İlhami IŞIK
Cumartesi günü kaldığım yerden devam ediyorum.
Musul’un işgali DAEŞ ‘e sadece toprak ve bir devlet apartçığı kazandırmıyordu. Rehine kriziyle birlikte Tarık Haşimi üzerinden Türkiye’nin Sunni, Arap aşiretler üstünde kurduğu etki ve işbirliği ağı ciddi bir yara alıyordu. Maliki rejimini dengelemek amacıyla İran ile sürdürülen bölgesel rekabetin bir sonucu ve gereği olarak Tarık Haşimi’ye yatırım yapılmış ve bu etki olası krizler için bagajda tutulmaya çalışılmıştı. Ama DAEŞ, Musul’un işgali hamlesiyle çok amaçlı bu ilişkiye son vermekle kalmamış, Şengal, Mahmur saldırılarıyla ne denli tehlikeli olabileceğini göstermişti.

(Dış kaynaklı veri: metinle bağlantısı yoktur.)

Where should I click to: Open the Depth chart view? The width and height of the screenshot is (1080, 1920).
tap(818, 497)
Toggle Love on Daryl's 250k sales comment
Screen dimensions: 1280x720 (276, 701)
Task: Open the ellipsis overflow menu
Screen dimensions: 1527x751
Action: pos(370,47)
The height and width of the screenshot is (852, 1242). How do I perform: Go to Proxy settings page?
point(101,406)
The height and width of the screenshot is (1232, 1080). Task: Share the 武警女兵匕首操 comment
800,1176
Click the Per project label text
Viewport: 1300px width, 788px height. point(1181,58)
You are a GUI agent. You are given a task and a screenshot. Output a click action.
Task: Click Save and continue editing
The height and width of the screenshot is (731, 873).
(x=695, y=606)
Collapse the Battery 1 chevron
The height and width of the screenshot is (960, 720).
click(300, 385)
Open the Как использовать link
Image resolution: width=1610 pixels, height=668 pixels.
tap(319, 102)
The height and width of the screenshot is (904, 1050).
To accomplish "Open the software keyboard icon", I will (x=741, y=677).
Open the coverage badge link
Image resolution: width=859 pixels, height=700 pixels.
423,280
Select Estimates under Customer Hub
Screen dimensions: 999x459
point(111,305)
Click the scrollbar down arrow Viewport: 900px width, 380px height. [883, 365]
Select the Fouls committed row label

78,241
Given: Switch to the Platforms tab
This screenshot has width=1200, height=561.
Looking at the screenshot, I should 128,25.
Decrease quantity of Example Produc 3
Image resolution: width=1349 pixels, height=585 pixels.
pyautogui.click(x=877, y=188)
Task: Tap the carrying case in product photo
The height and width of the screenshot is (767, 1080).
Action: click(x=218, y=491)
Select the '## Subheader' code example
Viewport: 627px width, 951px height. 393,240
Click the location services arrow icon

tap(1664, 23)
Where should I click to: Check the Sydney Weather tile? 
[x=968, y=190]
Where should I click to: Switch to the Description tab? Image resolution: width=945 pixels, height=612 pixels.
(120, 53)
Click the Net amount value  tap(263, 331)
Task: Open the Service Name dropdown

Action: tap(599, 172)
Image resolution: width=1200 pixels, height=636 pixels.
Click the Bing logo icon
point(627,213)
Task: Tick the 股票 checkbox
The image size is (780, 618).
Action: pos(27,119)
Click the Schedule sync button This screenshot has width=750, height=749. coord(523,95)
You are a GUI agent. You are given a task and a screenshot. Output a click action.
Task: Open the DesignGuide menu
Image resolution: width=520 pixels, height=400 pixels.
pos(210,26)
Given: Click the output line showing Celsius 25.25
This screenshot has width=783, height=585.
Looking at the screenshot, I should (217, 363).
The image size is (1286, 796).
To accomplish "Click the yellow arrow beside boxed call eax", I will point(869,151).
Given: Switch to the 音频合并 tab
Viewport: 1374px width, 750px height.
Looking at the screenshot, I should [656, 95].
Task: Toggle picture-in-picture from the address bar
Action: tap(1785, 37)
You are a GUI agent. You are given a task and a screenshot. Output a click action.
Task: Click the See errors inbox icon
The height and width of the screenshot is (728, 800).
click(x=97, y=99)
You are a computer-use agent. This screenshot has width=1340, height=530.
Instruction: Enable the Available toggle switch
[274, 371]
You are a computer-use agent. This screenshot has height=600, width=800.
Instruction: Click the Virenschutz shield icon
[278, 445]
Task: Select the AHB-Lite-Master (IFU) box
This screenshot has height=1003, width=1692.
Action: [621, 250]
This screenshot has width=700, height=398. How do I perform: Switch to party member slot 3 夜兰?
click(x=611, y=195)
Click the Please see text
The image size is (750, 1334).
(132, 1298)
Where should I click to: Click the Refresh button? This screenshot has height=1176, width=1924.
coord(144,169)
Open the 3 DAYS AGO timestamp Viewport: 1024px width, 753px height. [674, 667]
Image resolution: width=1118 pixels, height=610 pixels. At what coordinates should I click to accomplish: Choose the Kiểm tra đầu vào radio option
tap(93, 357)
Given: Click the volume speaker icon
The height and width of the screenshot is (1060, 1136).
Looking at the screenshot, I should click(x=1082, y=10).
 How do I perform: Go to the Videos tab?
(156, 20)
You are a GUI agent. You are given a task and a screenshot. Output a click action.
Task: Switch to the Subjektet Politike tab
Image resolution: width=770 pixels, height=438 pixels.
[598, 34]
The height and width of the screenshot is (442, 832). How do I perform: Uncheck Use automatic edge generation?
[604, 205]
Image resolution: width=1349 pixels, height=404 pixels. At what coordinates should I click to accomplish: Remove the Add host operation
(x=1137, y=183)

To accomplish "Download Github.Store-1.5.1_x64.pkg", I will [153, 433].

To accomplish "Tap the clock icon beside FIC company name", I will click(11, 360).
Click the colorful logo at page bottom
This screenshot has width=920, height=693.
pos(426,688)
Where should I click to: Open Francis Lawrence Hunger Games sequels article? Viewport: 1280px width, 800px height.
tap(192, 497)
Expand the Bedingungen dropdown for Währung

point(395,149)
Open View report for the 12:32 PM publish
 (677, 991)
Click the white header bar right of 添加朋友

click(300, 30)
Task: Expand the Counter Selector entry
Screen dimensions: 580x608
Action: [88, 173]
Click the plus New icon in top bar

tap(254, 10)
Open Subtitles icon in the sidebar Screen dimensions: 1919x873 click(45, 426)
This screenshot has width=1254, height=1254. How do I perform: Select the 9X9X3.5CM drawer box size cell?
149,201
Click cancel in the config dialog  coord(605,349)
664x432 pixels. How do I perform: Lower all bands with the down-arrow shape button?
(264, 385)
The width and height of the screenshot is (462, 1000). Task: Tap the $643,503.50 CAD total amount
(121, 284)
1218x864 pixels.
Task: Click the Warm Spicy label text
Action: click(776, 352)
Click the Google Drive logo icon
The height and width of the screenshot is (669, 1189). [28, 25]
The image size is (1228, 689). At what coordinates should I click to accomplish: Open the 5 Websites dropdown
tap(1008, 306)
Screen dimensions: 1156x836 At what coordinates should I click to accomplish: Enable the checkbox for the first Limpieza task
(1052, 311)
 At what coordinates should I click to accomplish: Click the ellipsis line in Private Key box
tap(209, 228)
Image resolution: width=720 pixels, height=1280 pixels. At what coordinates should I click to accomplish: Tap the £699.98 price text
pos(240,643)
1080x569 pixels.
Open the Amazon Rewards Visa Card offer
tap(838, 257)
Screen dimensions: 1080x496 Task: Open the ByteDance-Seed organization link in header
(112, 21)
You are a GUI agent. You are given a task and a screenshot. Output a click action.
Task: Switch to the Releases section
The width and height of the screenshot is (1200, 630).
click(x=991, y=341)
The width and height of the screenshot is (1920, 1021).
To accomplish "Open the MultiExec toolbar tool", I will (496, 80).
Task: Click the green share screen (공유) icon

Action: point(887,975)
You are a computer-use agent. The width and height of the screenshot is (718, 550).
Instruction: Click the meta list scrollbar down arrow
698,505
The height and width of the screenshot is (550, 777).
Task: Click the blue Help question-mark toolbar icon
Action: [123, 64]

DAEŞ kuvvetlerinin Erbil’e yönelmesi elbette Kürdistan Bölgesel Yönetimi için çok ciddi tehditti. Öyle ki tam o dönemde Mesut Barzani’nin referandum ve bağımsızlık talebi, sanki bu talebin büyük maliyetini gözler önüne serercesine, DAEŞ tehditiyle karşılaşıyor ve bağımsızlık talebi yerini can güvenliği meselesine bırakıyordu. Kılıçlar çekilmiş ve amansız bir savaş başlamıştı. Aslında bu savaş bir bakıma bağımsızlığın askeri gücü olan peşmerge için de bir teste dönüştü ve ne yazık ki, savaşın ilk haftasında peşmerge bu savaştan istediği sonuçla çıkamadı.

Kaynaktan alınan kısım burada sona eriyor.